The reason why long is required is because most Pytorch classification loss functions like CrossEntropyLoss require target indices to be torch.long.
So just by changing this, I am already achieving accuracy of 90%.
A super important lesson here is to be really conscientious of what the shape, devices, and dtypes each of the variables. There should be a way to make things as explicit as possible in your code, and that depends pretty much on your mastery and understanding of concepts.#
If your understanding is hazy, you’re going to be met with problems down the road.
Problem 2 with my code:#
Another optimization that the deepseek code made is with target reshaping. They added this to each batch:
1
2
3
4
5
| for batch in train_loader:
...
# Ensure targets are the right shape for loss function
if len(targets.shape) > 1 and targets.shape[1] == 1:
targets = targets.squeeze(1) # Remove extra dimension if present
|
So here, target shape tend to be single dimension. For instance, the len of torch.Size([64]) is actually 1, which is the dimension of the matrix. If your matrix is of shape (64, 1), then the len is 2.
What this code is saying, is that for the cases where the shape looks like (64, 1), remove the extra ‘1’ dimension. Note: here, squeeze actually removes only extra dimensions that is 1. For instance:
1
2
3
4
5
6
7
8
9
10
11
12
13
14
15
16
17
18
19
| In [46]: y = torch.rand(3, 1)
In [47]: y
Out[47]:
tensor([[0.7615],
[0.3994],
[0.6044]])
In [48]: y.squeeze(1)
Out[48]: tensor([0.7615, 0.3994, 0.6044])

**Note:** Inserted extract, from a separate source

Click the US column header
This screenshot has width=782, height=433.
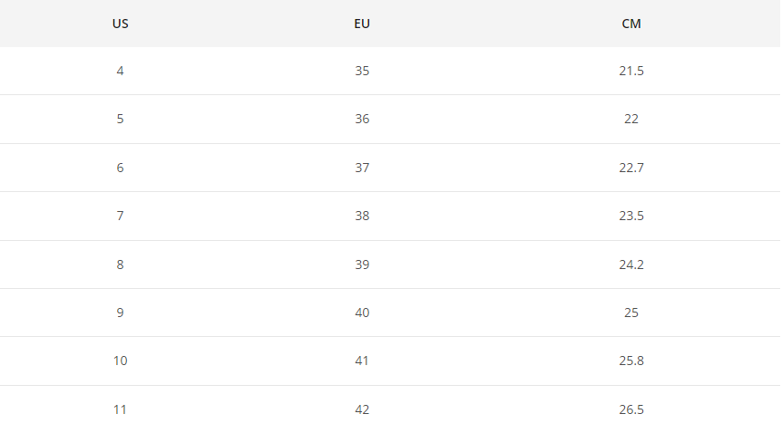pos(121,24)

In [49]: y.squeeze(1).shape
Out[49]: torch.Size([3])
# On the flip side:
In [50]: y2 = torch.rand(3, 2)
In [51]: y2.squeeze(1).shape
Out[51]: torch.Size([3, 2]) # still retains the shape.
|
The reason for this move is that:
1
2
3
4
5
6
7
| # Some datasets/libraries load targets with an extra dimension:
targets_2d = torch.tensor([[0], [1], [2], [3]]) # Shape: [4, 1]
print(targets_2d.shape) # torch.Size([4, 1])

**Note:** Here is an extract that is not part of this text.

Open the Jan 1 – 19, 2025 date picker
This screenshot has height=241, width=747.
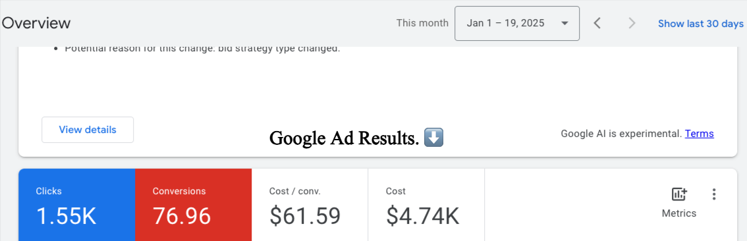(517, 23)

# But most PyTorch loss functions expect 1D targets:
targets_1d = torch.tensor([0, 1, 2, 3]) # Shape: [4]
print(targets_1d.shape) # torch.Size([4])
|
Again, this is a defensive coding technique that’ll greatly reduces hard to detect bugs, especially if you’re constantly moving your code between environments.
A lot for me to take away from this seemingly simple implementation.
Two core takeaways: 1) it pays off to do your due diligence in terms of understanding exactly what’s going on under the hood behind each operation - I am rusty on that front; 2) it’s important to implement defensive coding principles so that you can save time in the long run as your code executes well in different environments.